可以在 NSX-T Data Center Edge 网关和远程站点之间配置站点到站点连接。远程站点必须使用 NSX-T Data Center,并具有第三方硬件路由器或支持 IPSec 的 VPN 网关。
在 NSX-T Data Center Edge 网关上配置 IPSec VPN 时,VMware Cloud Director 支持自动路由重新分发。
前提条件
如果您计划使用证书身份验证来保护 IPSec VPN 通信,请确认您的
系统管理员已将本地
NSX-T Data Center Edge 网关的服务器证书和您所在组织的 CA 证书上载到
VMware Cloud Director 证书库。
过程
- 从顶部导航栏中,选择资源,然后单击云资源。
- 在左侧面板中,单击 Edge 网关,然后单击目标 Edge 网关的名称。
- 在服务下,单击 IPSec VPN。
- 要配置 IPSec VPN 通道,请单击新建。
- 输入 IPSec VPN 通道的名称或可选描述。
- 要在创建时启用通道,请打开状态选项。
- (可选) 要启用日志记录,请启用日志记录选项。
- 选择对等身份验证模式。
选项 |
描述 |
预共享密钥 |
选择要输入的预共享密钥。此预共享密钥必须与 IPSec VPN 通道另一端的预共享密钥相同。 |
证书 |
选择要用于身份验证的站点和 CA 证书。 |
- 输入可用于本地端点的 Edge 网关的 IP 地址之一。
该 IP 地址必须是 Edge 网关的主 IP,或者是从外部网络单独分配给 Edge 网关的 IP 地址。

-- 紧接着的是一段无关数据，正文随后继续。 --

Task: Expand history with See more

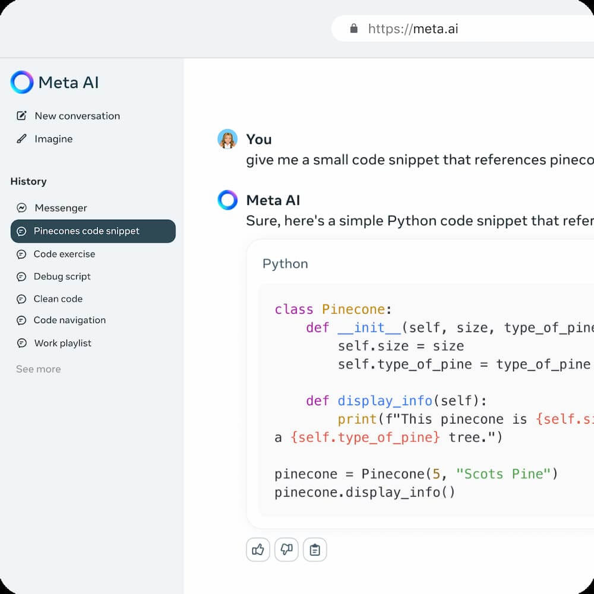Action: 38,369
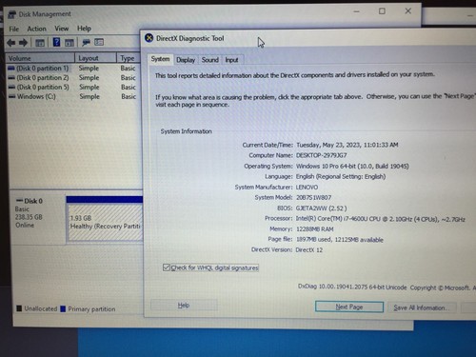Toggle Check for WHQL digital signatures
The height and width of the screenshot is (357, 476).
tap(167, 268)
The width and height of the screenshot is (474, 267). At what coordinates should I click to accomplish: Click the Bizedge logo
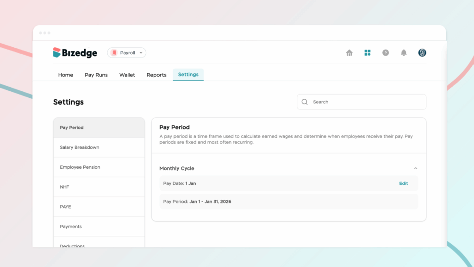tap(75, 53)
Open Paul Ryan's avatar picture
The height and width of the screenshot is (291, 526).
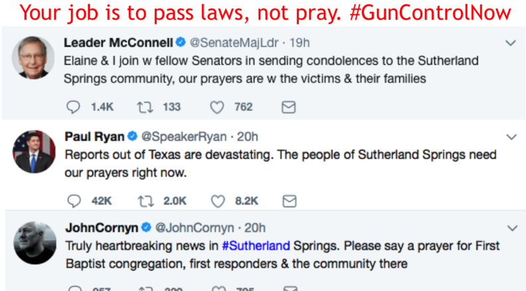(x=33, y=151)

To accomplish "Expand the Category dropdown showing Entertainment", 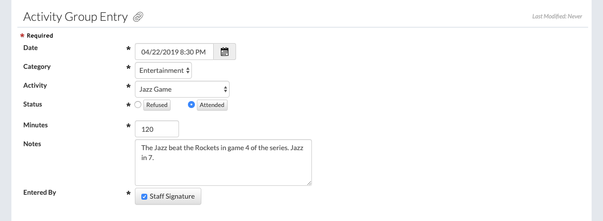I will point(163,70).
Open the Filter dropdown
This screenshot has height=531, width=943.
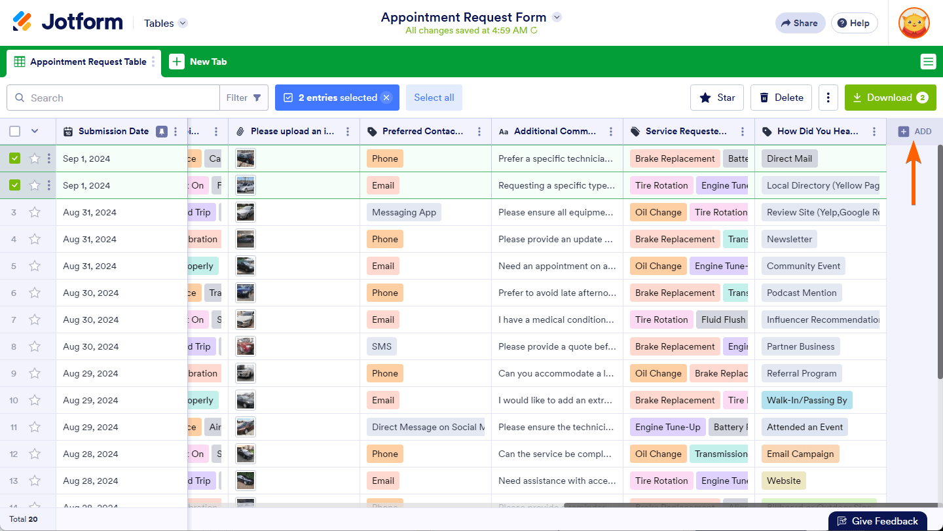tap(244, 98)
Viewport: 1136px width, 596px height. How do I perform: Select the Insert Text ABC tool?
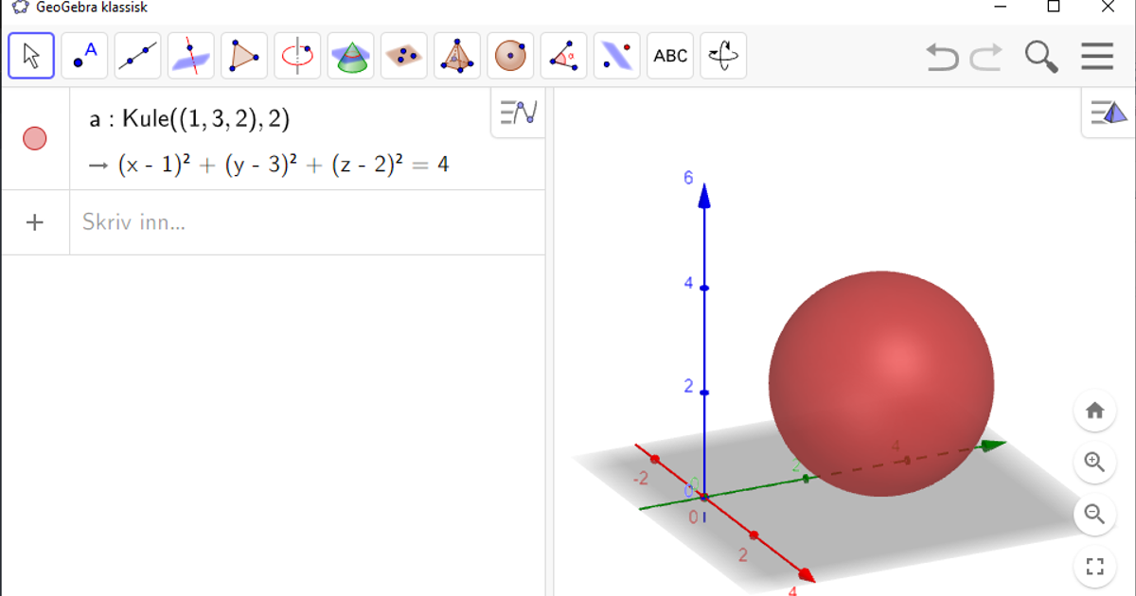click(670, 56)
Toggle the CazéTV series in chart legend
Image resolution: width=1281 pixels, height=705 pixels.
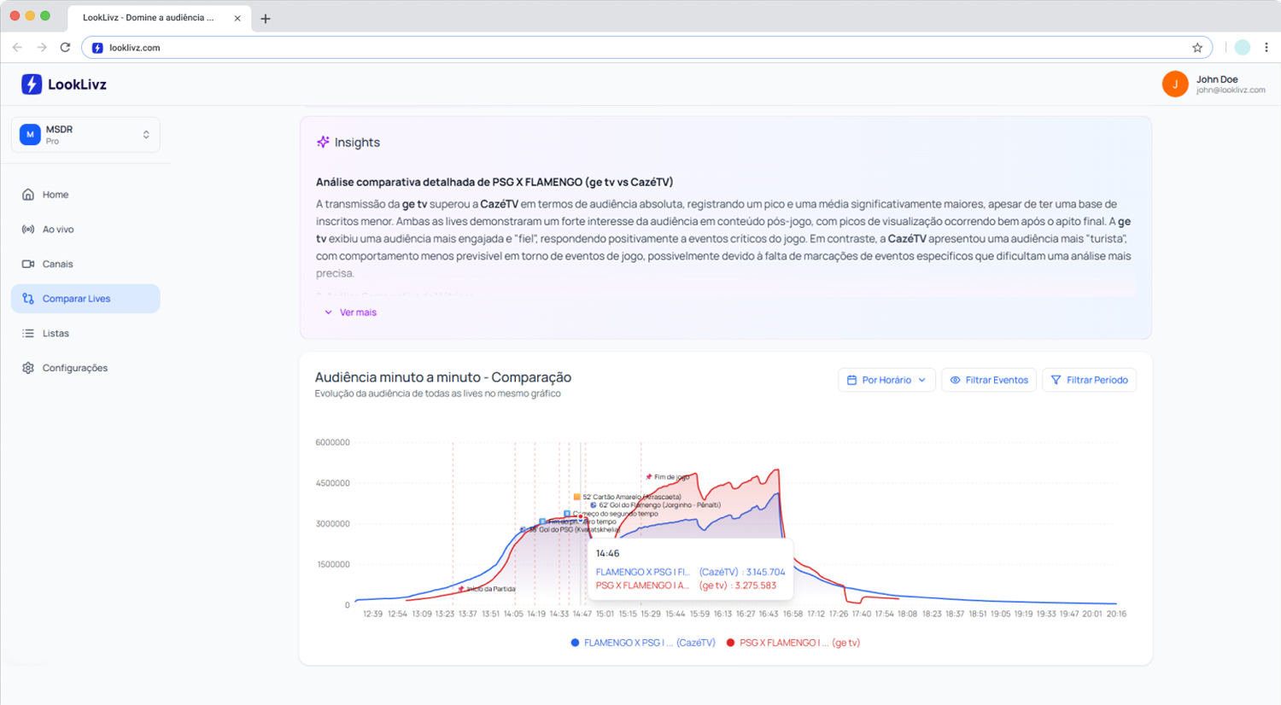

- 以 CIDR 表示法输入至少一个本地 IP 子网地址,以用于 IPSec VPN 通道。
- 输入远程端点的 IP 地址。
- 以 CIDR 表示法输入至少一个远程 IP 子网地址,以用于 IPSec VPN 通道。
- 输入对等站点的远程 ID。
远程 ID 必须与可用远程端点证书的 SAN(主体备用名称)匹配。如果远程证书不包含 SAN,则远程 ID 必须与用于保护远程端点的证书的标识名匹配,例如 C=US、ST=Massachusetts、O=VMware,OU=VCD、CN=Edge1。
- 单击下一步。
- 查看设置,然后单击完成。
- 要验证通道是否正常工作,请选择该通道,然后单击查看统计信息。
如果通道正常工作,
通道状态和
IKE 服务状态均显示
可访问。
结果
新创建的 IPSec VPN 通道将在
IPSec VPN 视图中列出。使用默认的安全配置文件创建 IPSec VPN 通道。
下一步做什么
- 配置 IPSec VPN 通道的远程端点。
- 您可以根据需要编辑 IPSec VPN 通道设置并自定义其安全配置文件。